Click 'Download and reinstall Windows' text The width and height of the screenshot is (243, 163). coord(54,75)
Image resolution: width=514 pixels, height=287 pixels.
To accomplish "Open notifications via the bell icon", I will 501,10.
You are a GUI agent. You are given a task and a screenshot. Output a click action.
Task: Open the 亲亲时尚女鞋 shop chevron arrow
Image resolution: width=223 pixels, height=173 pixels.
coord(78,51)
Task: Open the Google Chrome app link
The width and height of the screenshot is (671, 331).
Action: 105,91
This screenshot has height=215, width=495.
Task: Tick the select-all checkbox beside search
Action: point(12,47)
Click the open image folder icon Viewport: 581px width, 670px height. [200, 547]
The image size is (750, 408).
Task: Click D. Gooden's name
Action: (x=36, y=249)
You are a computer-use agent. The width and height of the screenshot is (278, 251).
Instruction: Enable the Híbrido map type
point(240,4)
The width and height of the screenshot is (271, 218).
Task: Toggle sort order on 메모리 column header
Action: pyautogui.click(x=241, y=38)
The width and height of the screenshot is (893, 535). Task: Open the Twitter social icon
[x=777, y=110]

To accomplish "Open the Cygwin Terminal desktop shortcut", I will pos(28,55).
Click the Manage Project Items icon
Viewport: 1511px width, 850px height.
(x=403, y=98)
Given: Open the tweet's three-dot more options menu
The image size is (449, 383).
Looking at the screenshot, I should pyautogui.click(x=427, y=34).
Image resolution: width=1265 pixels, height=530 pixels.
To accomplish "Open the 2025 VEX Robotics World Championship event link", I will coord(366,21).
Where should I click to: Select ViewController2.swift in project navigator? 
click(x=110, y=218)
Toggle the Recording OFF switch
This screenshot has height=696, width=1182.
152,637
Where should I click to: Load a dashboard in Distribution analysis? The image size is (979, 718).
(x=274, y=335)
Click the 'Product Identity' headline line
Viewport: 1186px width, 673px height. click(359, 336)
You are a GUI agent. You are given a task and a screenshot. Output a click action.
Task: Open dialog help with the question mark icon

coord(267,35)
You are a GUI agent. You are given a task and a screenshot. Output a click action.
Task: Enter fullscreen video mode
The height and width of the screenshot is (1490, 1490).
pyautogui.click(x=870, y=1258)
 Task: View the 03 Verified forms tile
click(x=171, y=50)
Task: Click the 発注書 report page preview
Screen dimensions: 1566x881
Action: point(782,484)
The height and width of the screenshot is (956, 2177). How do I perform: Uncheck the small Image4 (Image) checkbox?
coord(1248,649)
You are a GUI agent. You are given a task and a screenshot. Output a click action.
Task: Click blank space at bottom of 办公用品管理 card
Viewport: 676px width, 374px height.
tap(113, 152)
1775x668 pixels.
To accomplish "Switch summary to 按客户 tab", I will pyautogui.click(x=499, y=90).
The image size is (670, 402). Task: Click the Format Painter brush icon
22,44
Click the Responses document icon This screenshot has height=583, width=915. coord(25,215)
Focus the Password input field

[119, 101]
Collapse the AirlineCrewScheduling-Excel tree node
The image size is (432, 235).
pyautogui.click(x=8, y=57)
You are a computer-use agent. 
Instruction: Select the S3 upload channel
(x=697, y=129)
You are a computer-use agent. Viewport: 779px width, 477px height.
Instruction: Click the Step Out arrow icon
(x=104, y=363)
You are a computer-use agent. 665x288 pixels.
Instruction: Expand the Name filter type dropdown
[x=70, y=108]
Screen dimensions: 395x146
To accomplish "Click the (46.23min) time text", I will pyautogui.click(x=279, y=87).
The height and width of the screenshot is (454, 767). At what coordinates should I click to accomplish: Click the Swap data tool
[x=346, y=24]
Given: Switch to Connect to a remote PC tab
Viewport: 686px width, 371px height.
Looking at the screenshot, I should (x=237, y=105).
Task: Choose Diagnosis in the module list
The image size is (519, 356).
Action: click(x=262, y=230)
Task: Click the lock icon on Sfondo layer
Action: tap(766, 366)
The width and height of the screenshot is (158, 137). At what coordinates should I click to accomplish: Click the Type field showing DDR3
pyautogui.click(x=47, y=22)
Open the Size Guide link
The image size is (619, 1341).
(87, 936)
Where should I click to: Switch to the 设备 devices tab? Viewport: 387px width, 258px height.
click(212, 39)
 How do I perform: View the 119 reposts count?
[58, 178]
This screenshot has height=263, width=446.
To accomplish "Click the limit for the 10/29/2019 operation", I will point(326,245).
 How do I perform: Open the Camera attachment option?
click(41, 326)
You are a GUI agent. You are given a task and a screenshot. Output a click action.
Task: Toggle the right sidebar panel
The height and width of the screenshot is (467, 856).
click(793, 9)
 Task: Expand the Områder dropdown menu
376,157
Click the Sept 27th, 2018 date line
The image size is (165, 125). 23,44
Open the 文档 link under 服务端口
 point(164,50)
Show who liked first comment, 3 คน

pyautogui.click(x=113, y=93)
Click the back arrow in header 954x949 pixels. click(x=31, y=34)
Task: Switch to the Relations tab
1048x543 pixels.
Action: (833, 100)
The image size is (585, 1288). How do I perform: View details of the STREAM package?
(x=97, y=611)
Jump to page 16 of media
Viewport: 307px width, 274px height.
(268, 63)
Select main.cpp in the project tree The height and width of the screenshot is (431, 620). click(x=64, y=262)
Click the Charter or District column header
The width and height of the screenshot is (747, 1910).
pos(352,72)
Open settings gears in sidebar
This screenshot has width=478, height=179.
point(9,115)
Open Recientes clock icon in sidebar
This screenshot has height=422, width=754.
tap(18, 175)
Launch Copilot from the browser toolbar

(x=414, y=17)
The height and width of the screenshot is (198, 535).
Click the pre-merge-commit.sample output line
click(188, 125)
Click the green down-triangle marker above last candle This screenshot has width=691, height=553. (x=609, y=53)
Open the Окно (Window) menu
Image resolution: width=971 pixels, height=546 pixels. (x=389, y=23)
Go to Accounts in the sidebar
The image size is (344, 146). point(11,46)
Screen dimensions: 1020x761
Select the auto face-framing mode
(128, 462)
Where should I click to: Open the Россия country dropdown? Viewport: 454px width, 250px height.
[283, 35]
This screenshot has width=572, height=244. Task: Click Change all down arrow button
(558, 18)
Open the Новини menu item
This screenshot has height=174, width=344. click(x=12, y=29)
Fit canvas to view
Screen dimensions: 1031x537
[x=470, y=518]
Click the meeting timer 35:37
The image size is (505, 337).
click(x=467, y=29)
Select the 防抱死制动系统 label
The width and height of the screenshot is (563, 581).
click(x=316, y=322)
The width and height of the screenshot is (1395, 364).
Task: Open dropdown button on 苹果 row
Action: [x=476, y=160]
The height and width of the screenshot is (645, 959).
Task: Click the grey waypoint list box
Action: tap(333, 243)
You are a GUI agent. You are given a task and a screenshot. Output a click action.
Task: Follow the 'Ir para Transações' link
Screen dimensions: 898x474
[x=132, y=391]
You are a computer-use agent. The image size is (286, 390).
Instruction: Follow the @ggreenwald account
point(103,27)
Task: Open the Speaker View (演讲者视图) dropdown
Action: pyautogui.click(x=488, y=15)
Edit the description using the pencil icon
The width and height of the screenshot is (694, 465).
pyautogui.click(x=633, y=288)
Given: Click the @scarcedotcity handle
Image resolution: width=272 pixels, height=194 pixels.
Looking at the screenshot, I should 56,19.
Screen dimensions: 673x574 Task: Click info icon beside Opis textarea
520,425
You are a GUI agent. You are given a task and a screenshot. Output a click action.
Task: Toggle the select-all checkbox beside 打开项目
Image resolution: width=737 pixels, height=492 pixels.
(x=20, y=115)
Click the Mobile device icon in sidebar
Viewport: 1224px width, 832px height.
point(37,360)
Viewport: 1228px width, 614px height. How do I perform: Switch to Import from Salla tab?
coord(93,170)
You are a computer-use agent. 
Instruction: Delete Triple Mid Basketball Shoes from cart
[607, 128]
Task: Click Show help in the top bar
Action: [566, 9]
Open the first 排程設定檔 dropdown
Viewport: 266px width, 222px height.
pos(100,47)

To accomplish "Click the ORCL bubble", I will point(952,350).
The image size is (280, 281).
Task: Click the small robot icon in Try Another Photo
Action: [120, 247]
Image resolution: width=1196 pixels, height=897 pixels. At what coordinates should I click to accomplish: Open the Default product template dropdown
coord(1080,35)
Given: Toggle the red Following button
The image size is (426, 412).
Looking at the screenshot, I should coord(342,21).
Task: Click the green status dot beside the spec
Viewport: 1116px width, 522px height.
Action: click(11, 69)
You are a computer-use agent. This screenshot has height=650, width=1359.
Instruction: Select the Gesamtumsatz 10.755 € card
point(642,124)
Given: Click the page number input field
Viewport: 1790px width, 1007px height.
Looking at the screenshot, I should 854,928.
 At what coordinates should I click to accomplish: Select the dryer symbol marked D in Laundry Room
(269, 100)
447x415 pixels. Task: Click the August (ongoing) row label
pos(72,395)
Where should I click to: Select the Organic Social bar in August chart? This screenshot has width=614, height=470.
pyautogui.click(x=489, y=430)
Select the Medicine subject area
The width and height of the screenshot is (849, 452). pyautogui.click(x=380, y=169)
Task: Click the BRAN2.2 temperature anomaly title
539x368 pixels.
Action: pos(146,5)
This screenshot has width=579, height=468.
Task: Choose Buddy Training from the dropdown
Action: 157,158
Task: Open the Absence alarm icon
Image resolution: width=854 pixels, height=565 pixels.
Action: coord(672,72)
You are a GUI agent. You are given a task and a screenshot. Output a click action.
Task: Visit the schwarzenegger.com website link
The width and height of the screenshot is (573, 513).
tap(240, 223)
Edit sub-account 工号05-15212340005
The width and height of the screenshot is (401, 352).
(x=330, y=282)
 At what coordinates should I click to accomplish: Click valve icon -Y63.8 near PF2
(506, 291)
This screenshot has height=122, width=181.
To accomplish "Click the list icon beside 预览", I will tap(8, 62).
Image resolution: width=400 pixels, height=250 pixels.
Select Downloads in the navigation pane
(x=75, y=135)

^^^^^^^^^^^^^^^^

■ What the task requires ■
Rewrite the lines from the first one through the line containing "coord(78,51)", changing "chevron arrow" to "dropdown arrow" and leaving everything else in them as it is.

■ Response ■
Click 'Download and reinstall Windows' text The width and height of the screenshot is (243, 163). coord(54,75)
Image resolution: width=514 pixels, height=287 pixels.
To accomplish "Open notifications via the bell icon", I will 501,10.
You are a GUI agent. You are given a task and a screenshot. Output a click action.
Task: Open the 亲亲时尚女鞋 shop dropdown arrow
Image resolution: width=223 pixels, height=173 pixels.
coord(78,51)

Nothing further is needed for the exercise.